◆ TEXT BLOCK ◆
**********

Hi Everyone.
I have troubles reading a 2D layered surface object. I did a simple test that uploads a 2X2X2 float cube and tries to print the contained values. But I get multiple errors at runtime.
The code:
// test to understand how 2DLayered cudaSurfaceObject works
// A 2x2x2 cube of float values is created and then transferred to the GPU
// thread 0 should print all the cube values
#include <cuda_runtime.h>
#include <helper_cuda.h>
__global__ void print_kernel(cudaSurfaceObject_t surf)
{
// simply cycle the 2x2x2 cube represented by surf and print it with the index
// only thread 0 runs
if(threadIdx.x == 0){
int i, j, k;
for(i = 0; i<2; i++){
for(j = 0; j<2; j++){
for(k = 0; k < 2; k++){
float res;
//read surface element and then print it
surf2DLayeredread<float>(&res, surf, j, k, i);
printf(" layer:%d u:%d v:%d val: %f\n", i, j, k, res);
}
}
}
}
}
int main(int argc, char **argv)

**********

◆ DATASET ◆
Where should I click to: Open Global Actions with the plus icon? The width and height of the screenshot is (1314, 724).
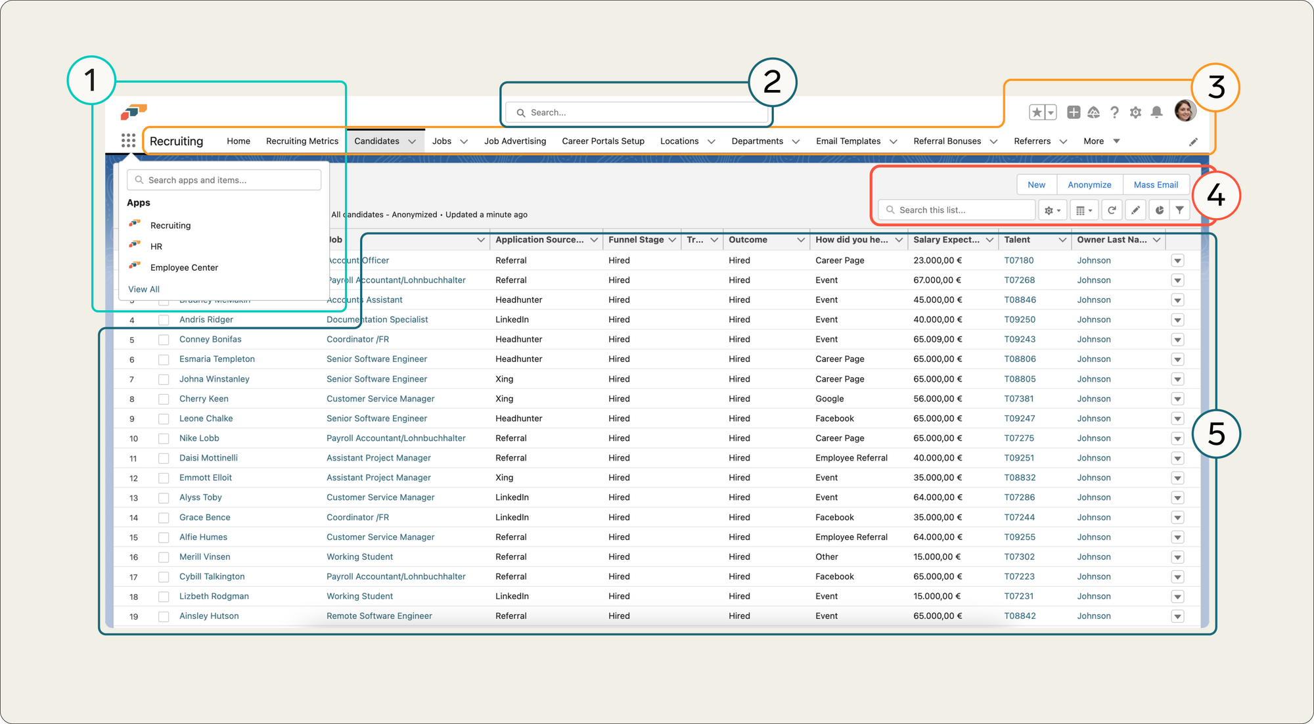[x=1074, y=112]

**********

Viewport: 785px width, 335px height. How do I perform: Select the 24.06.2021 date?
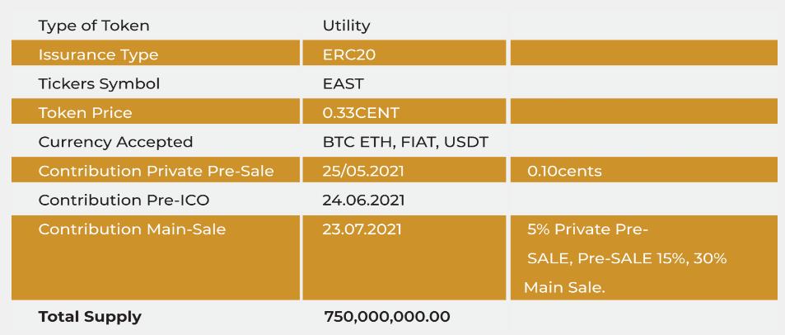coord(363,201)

**********

◆ TO DO ◆
- a) Please list every integer variable declared inside the kernel in the CUDA post.
- b) According to the CUDA post, which thread should print all the cube values?
- c) Decide whether each statement agrees with the CUDA post, and back each yes or no with a quotation from it: (i) The test uploads a cube of float values. (ii) The kernel reads each element with surf3Dread. (iii) The author reports errors at compile time.
The entries above come from a separate source and have no connection to the CUDA post.

◆ SOLUTION LIST ◆
- a) i, j, k

- b) Thread 0.

- c)
(i) Yes: "uploads a 2X2X2 float cube"
(ii) No: "surf2DLayeredread<float>(&res, surf, j, k, i);"
(iii) No: "But I get multiple errors at runtime."